Three months after Pippa has passed and I am still numb. Please forgive me if I:
don’t speak
don’t get out of the car to watch the footy
don’t sympathise if your child has a cold or a cough over winter
don’t look like I’m following the conversation (I’m not)
don’t socialise
don’t look you in the eye
don’t say I’m sorry that your mother, father, grandparent, uncle, aunt, friend…has passed away at the age of 50, 60,70, 80, 90… I’m sorry for you but I simply cannot say the words because I am just so raw for Pippa, James, Patrick and myself. She was only eleven years old! It’s so unfair!
I still go to tell Pippa things. I still go to show her a funny photo or a photo of a baby. I still want to tell her something I have seen or heard or done. I can’t though and I never remember that; I always have to remind myself that I just can’t anymore. My little shadow is no longer there. I go into Pippa’s room every night and every morning opening and closing the blinds and turning lamps on and off. She would like that I am doing that.

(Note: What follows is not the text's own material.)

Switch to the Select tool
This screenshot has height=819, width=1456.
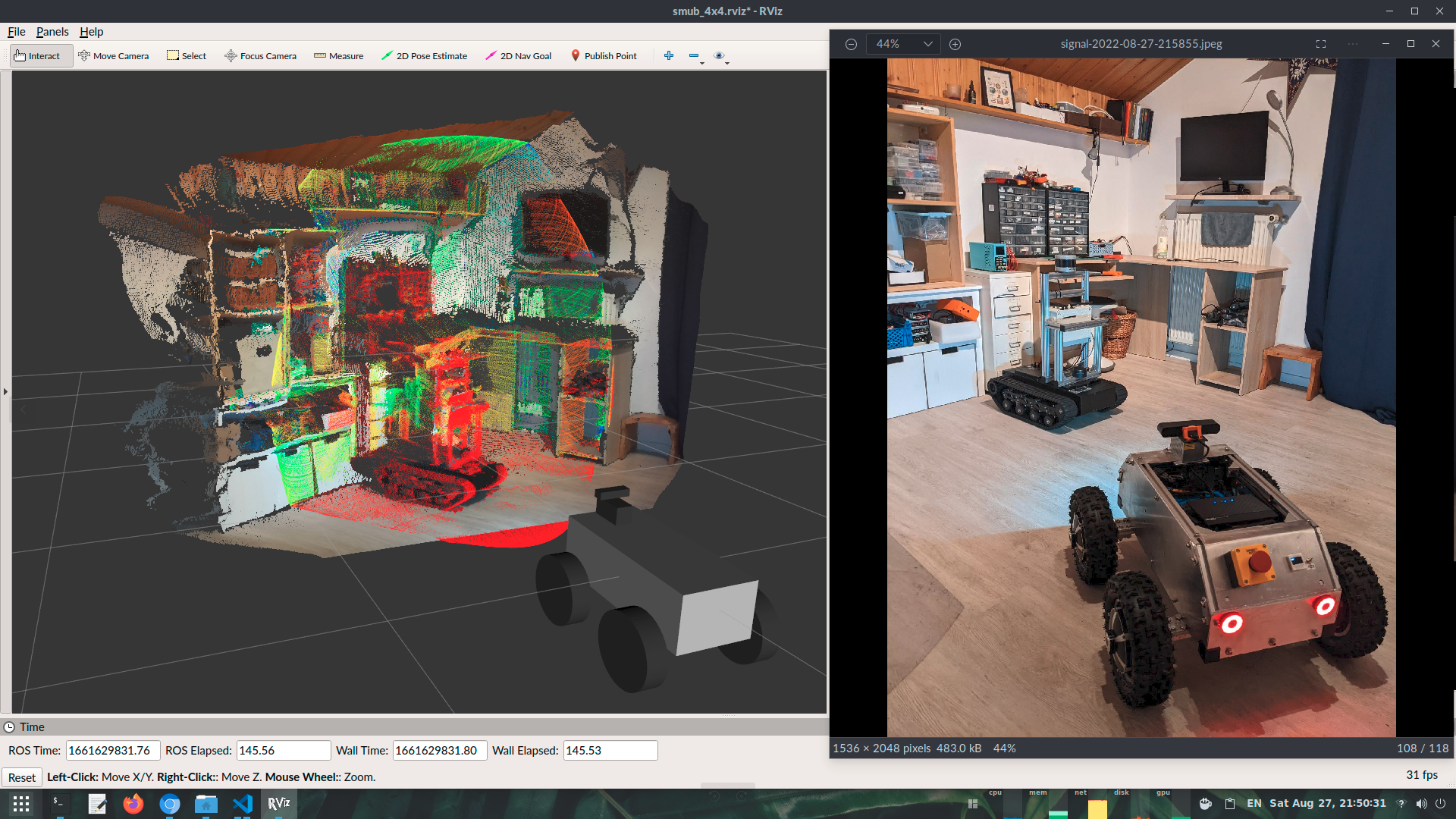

A friend has given me two quotes recently. They very aptly put into words these past three months:
She’s in the sun, the wind, the rain,
she’s in the air you breathe with every breath you take.
she sings a song of hope and cheer, there’s no more pain, no more fear.

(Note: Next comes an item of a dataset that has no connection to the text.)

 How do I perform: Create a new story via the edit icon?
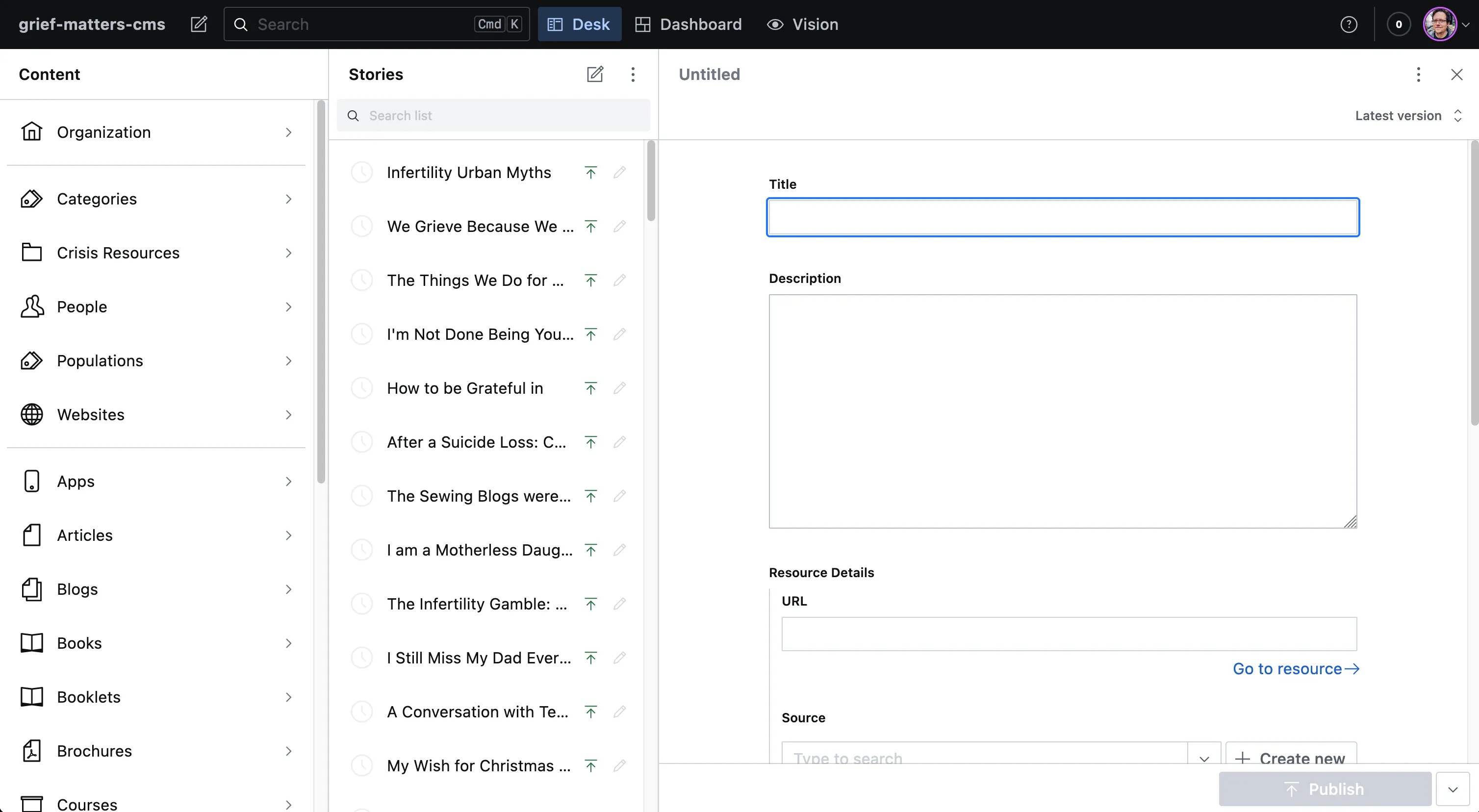point(595,74)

You’ll see her in the clouds above, hear her whisper words of love,
you’ll be together before too long, until then listen for her song.
Pippa’s songs are everywhere. I especially love it when people tell me about moments when songs that they hear remind them of Pippa.
In her own words it is seconds, minutes, hours, days, weeks, months…
Pippa, there is not a month, week, day, hour, minute or second that I don’t think of you.
Sometimes it’s okay if the only thing you did today was breathe.
I am managing to breathe, but most days at some point I have to manage my breathing.
Forgive me, but it is so heartbreakingly unfair and I am so terribly heartbroken.